>> BEGIN

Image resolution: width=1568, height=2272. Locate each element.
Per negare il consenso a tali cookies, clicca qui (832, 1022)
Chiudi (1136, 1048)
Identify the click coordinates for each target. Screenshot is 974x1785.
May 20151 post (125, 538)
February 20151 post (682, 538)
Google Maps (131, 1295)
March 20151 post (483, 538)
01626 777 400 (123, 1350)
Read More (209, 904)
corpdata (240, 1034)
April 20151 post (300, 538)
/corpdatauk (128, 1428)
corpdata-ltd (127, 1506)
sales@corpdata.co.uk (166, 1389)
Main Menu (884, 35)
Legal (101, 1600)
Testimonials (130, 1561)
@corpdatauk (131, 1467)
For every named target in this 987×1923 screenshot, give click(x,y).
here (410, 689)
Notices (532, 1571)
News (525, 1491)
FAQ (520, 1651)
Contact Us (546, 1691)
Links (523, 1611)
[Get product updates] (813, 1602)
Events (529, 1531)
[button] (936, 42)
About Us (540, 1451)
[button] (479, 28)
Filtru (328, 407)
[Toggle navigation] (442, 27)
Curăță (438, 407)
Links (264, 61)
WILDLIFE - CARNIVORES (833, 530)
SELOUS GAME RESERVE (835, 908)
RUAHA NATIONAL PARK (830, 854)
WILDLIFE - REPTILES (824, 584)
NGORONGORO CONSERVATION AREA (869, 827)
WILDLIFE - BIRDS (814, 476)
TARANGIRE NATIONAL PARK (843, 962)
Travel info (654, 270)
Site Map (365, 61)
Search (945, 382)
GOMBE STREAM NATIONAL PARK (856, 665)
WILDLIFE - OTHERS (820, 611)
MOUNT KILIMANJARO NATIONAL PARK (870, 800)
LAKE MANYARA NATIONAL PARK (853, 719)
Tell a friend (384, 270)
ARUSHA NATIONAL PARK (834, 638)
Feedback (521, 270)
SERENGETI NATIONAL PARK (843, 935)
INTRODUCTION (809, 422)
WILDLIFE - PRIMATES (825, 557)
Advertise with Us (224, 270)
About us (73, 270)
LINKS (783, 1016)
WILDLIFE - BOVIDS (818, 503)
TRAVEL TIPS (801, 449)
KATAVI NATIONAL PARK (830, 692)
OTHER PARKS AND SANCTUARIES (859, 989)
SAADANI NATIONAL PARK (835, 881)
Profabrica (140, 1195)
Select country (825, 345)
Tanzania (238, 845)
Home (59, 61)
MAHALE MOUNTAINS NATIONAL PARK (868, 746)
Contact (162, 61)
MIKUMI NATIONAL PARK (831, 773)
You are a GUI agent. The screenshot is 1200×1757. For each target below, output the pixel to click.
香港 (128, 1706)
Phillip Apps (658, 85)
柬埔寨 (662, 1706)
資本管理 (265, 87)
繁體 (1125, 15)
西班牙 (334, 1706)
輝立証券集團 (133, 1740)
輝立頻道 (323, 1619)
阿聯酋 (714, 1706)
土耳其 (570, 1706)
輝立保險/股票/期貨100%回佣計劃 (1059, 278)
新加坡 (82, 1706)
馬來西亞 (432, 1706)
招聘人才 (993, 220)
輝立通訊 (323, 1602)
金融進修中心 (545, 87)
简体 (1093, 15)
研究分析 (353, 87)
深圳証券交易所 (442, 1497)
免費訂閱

>> END

Task objective: Rewrite all of the material above as a numbered list with one line per item, leaving out any blank lines.

Problem solution:
1. Image resolution: width=1568, height=2272. Locate each element.
2. Per negare il consenso a tali cookies, clicca qui (832, 1022)
3. Chiudi (1136, 1048)
4. Identify the click coordinates for each target. Screenshot is 974x1785.
5. May 20151 post (125, 538)
6. February 20151 post (682, 538)
7. Google Maps (131, 1295)
8. March 20151 post (483, 538)
9. 01626 777 400 (123, 1350)
10. Read More (209, 904)
11. corpdata (240, 1034)
12. April 20151 post (300, 538)
13. /corpdatauk (128, 1428)
14. corpdata-ltd (127, 1506)
15. sales@corpdata.co.uk (166, 1389)
16. Main Menu (884, 35)
17. Legal (101, 1600)
18. Testimonials (130, 1561)
19. @corpdatauk (131, 1467)
20. For every named target in this 987×1923 screenshot, give click(x,y).
21. here (410, 689)
22. Notices (532, 1571)
23. News (525, 1491)
24. FAQ (520, 1651)
25. Contact Us (546, 1691)
26. Links (523, 1611)
27. [Get product updates] (813, 1602)
28. Events (529, 1531)
29. [button] (936, 42)
30. About Us (540, 1451)
31. [button] (479, 28)
32. Filtru (328, 407)
33. [Toggle navigation] (442, 27)
34. Curăță (438, 407)
35. Links (264, 61)
36. WILDLIFE - CARNIVORES (833, 530)
37. SELOUS GAME RESERVE (835, 908)
38. RUAHA NATIONAL PARK (830, 854)
39. WILDLIFE - REPTILES (824, 584)
40. NGORONGORO CONSERVATION AREA (869, 827)
41. WILDLIFE - BIRDS (814, 476)
42. TARANGIRE NATIONAL PARK (843, 962)
43. Travel info (654, 270)
44. Site Map (365, 61)
45. Search (945, 382)
46. GOMBE STREAM NATIONAL PARK (856, 665)
47. WILDLIFE - OTHERS (820, 611)
48. MOUNT KILIMANJARO NATIONAL PARK (870, 800)
49. LAKE MANYARA NATIONAL PARK (853, 719)
50. Tell a friend (384, 270)
51. ARUSHA NATIONAL PARK (834, 638)
52. Feedback (521, 270)
53. SERENGETI NATIONAL PARK (843, 935)
54. INTRODUCTION (809, 422)
55. WILDLIFE - PRIMATES (825, 557)
56. Advertise with Us (224, 270)
57. About us (73, 270)
58. LINKS (783, 1016)
59. WILDLIFE - BOVIDS (818, 503)
60. TRAVEL TIPS (801, 449)
61. KATAVI NATIONAL PARK (830, 692)
62. OTHER PARKS AND SANCTUARIES (859, 989)
63. SAADANI NATIONAL PARK (835, 881)
64. Profabrica (140, 1195)
65. Select country (825, 345)
66. Tanzania (238, 845)
67. Home (59, 61)
68. MAHALE MOUNTAINS NATIONAL PARK (868, 746)
69. Contact (162, 61)
70. MIKUMI NATIONAL PARK (831, 773)
71. You are a GUI agent. The screenshot is 1200×1757. For each target below, output the pixel to click.
72. 香港 (128, 1706)
73. Phillip Apps (658, 85)
74. 柬埔寨 (662, 1706)
75. 資本管理 (265, 87)
76. 繁體 (1125, 15)
77. 西班牙 (334, 1706)
78. 輝立証券集團 (133, 1740)
79. 輝立頻道 (323, 1619)
80. 阿聯酋 (714, 1706)
81. 土耳其 (570, 1706)
82. 輝立保險/股票/期貨100%回佣計劃 (1059, 278)
83. 新加坡 (82, 1706)
84. 馬來西亞 (432, 1706)
85. 招聘人才 (993, 220)
86. 輝立通訊 (323, 1602)
87. 金融進修中心 (545, 87)
88. 简体 (1093, 15)
89. 研究分析 (353, 87)
90. 深圳証券交易所 (442, 1497)
91. 免費訂閱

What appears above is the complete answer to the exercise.